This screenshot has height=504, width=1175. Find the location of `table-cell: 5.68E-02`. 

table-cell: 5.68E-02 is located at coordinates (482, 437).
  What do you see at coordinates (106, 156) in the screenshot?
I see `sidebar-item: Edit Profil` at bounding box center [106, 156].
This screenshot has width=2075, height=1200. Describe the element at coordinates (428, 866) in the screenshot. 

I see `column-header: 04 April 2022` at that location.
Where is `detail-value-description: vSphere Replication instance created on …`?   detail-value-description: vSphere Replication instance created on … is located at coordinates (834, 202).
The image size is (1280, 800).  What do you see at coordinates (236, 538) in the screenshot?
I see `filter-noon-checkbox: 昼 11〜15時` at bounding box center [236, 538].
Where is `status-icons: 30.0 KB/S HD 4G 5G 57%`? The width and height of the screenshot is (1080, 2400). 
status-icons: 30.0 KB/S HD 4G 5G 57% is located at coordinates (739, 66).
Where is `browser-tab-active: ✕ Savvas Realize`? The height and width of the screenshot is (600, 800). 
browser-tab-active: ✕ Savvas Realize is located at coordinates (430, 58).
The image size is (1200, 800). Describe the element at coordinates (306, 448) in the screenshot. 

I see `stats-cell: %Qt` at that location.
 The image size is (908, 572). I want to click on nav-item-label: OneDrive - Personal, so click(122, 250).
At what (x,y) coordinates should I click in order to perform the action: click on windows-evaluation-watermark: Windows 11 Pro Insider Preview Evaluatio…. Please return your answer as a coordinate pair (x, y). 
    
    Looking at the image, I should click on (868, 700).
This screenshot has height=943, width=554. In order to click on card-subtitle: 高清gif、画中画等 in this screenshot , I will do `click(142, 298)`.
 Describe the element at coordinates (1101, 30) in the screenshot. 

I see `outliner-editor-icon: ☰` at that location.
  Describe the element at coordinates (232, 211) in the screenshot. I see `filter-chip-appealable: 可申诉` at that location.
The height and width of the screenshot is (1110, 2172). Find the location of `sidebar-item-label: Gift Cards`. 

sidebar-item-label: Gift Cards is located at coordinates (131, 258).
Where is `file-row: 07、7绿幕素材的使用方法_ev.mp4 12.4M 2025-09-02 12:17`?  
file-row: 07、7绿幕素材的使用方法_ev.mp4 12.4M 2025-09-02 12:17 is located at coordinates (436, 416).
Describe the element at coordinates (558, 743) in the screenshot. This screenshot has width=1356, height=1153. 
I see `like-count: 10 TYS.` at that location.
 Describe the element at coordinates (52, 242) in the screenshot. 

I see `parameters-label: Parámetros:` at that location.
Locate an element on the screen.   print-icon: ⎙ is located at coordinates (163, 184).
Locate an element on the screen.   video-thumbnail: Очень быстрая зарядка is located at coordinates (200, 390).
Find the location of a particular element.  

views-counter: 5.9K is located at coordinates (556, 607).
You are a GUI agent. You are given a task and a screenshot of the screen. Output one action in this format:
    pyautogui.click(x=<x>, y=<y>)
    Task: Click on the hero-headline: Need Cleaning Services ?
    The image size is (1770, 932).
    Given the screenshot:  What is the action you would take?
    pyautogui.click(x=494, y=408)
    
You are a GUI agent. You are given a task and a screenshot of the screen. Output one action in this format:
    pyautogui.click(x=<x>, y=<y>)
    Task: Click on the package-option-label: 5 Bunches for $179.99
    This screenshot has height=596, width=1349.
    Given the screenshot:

> [Task item]: Copy the material from its first line through the line containing "Describe the element at coordinates (232, 211)", replacing "Where is" with "Where can I find" and leaving everything else as is.

> [Worked solution]:
This screenshot has height=504, width=1175. Find the location of `table-cell: 5.68E-02`. 

table-cell: 5.68E-02 is located at coordinates (482, 437).
  What do you see at coordinates (106, 156) in the screenshot?
I see `sidebar-item: Edit Profil` at bounding box center [106, 156].
This screenshot has width=2075, height=1200. Describe the element at coordinates (428, 866) in the screenshot. 

I see `column-header: 04 April 2022` at that location.
Where can I find `detail-value-description: vSphere Replication instance created on …`?   detail-value-description: vSphere Replication instance created on … is located at coordinates (834, 202).
The image size is (1280, 800).  What do you see at coordinates (236, 538) in the screenshot?
I see `filter-noon-checkbox: 昼 11〜15時` at bounding box center [236, 538].
Where can I find `status-icons: 30.0 KB/S HD 4G 5G 57%`? The width and height of the screenshot is (1080, 2400). 
status-icons: 30.0 KB/S HD 4G 5G 57% is located at coordinates (739, 66).
Where can I find `browser-tab-active: ✕ Savvas Realize`? The height and width of the screenshot is (600, 800). 
browser-tab-active: ✕ Savvas Realize is located at coordinates (430, 58).
The image size is (1200, 800). Describe the element at coordinates (306, 448) in the screenshot. 

I see `stats-cell: %Qt` at that location.
 The image size is (908, 572). I want to click on nav-item-label: OneDrive - Personal, so click(122, 250).
At what (x,y) coordinates should I click in order to perform the action: click on windows-evaluation-watermark: Windows 11 Pro Insider Preview Evaluatio…. Please return your answer as a coordinate pair (x, y). 
    
    Looking at the image, I should click on (868, 700).
This screenshot has height=943, width=554. In order to click on card-subtitle: 高清gif、画中画等 in this screenshot , I will do `click(142, 298)`.
 Describe the element at coordinates (1101, 30) in the screenshot. 

I see `outliner-editor-icon: ☰` at that location.
  Describe the element at coordinates (232, 211) in the screenshot. I see `filter-chip-appealable: 可申诉` at that location.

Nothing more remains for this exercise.